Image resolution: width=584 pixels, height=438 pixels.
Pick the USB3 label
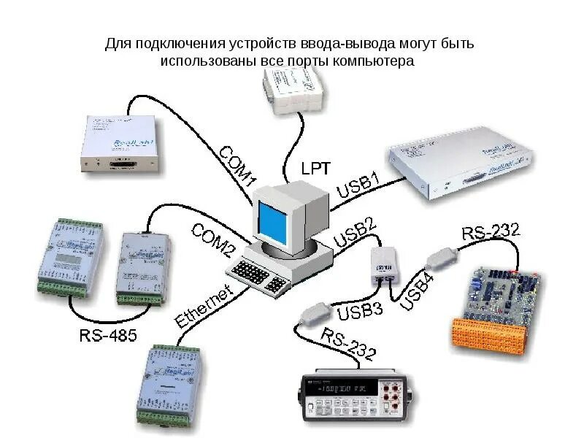click(x=360, y=312)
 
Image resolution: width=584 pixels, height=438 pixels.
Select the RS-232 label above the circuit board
click(x=491, y=233)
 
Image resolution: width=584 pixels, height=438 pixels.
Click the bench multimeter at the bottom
click(x=358, y=399)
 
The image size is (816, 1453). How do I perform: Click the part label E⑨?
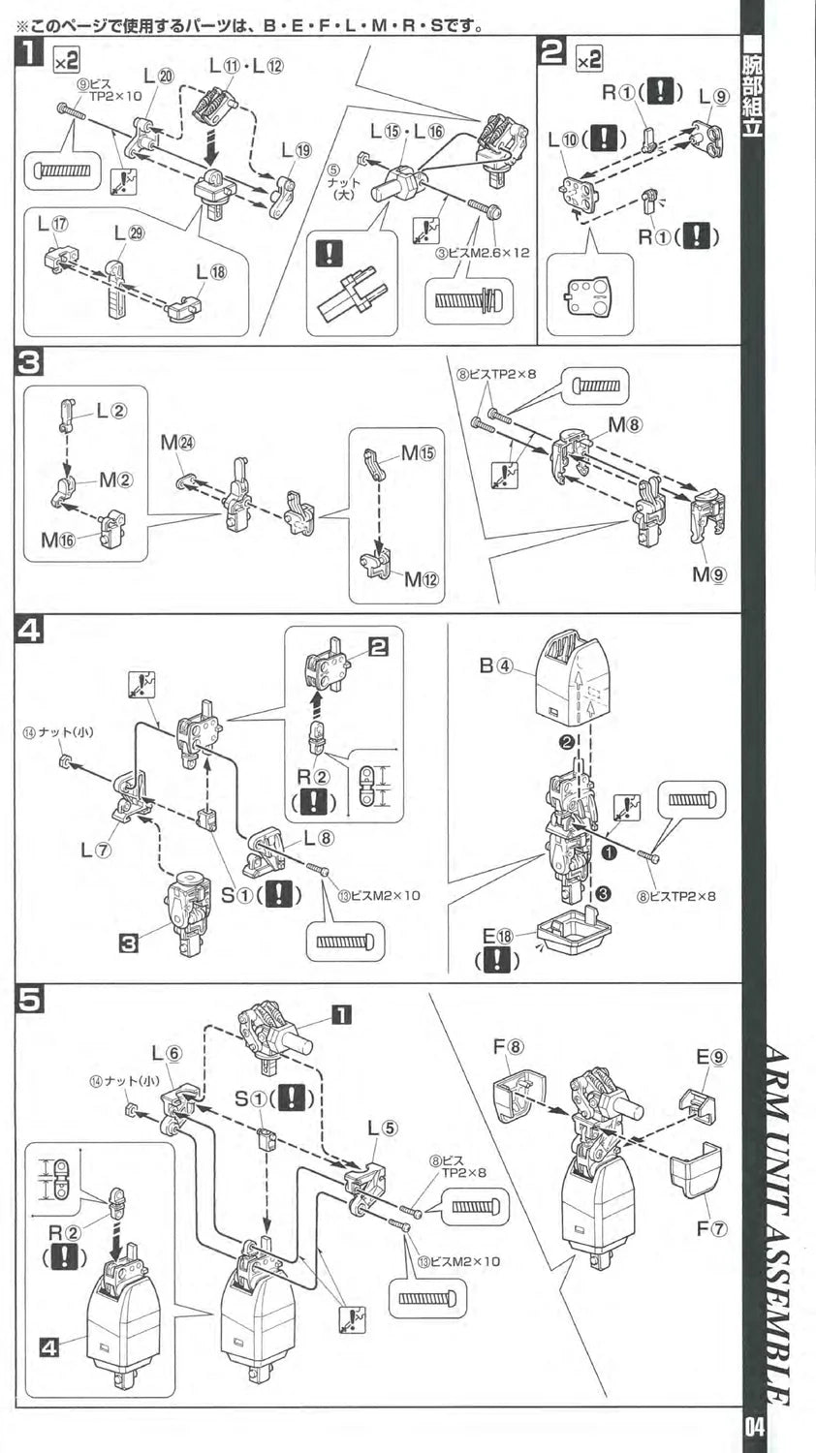coord(709,1057)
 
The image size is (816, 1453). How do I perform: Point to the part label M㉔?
coord(177,443)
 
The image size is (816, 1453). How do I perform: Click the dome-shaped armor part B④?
coord(574,668)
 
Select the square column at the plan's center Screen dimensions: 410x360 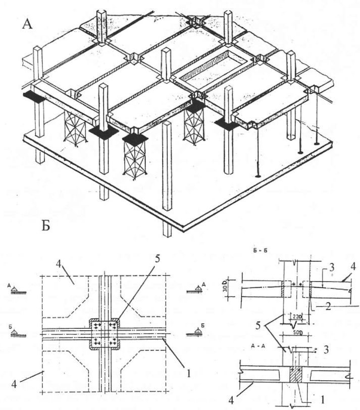coord(105,333)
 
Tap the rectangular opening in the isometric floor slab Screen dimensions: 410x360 coord(211,65)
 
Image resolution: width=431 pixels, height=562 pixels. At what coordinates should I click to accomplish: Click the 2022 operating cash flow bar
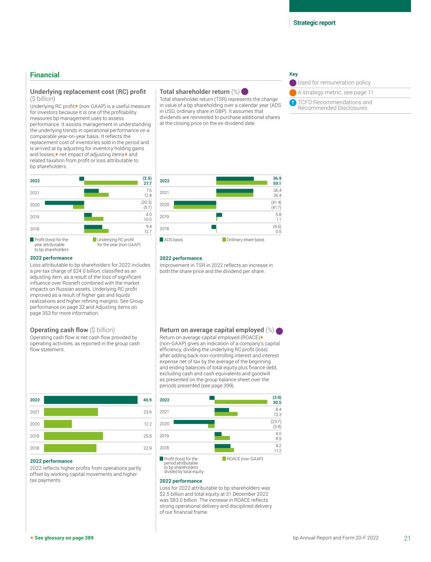(x=90, y=400)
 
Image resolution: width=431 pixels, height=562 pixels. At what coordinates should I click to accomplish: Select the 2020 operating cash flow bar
(x=58, y=424)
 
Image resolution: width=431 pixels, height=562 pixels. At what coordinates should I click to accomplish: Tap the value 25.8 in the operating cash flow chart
(x=147, y=436)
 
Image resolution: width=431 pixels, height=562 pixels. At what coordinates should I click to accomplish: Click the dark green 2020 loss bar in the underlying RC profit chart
(x=64, y=203)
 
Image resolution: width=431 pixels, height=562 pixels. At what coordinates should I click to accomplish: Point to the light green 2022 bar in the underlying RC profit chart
(x=111, y=183)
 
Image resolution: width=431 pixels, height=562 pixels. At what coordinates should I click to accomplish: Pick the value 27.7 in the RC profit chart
(x=147, y=184)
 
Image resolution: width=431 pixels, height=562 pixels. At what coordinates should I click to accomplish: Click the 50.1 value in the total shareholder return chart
(x=277, y=184)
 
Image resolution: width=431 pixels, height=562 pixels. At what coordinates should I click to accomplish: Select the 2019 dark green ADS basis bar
(x=219, y=215)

WORK REQUIRED:
Arrange the lines above as a JSON list of strings, one string per line, with blank lines omitted. Begin at the line that contains "ADS basis bar" and continue through the last line of the records.

CORRECT ANSWER:
[
  "Image resolution: width=431 pixels, height=562 pixels. At what coordinates should I click to accomplish: Select the 2019 dark green ADS basis bar",
  "(x=219, y=215)"
]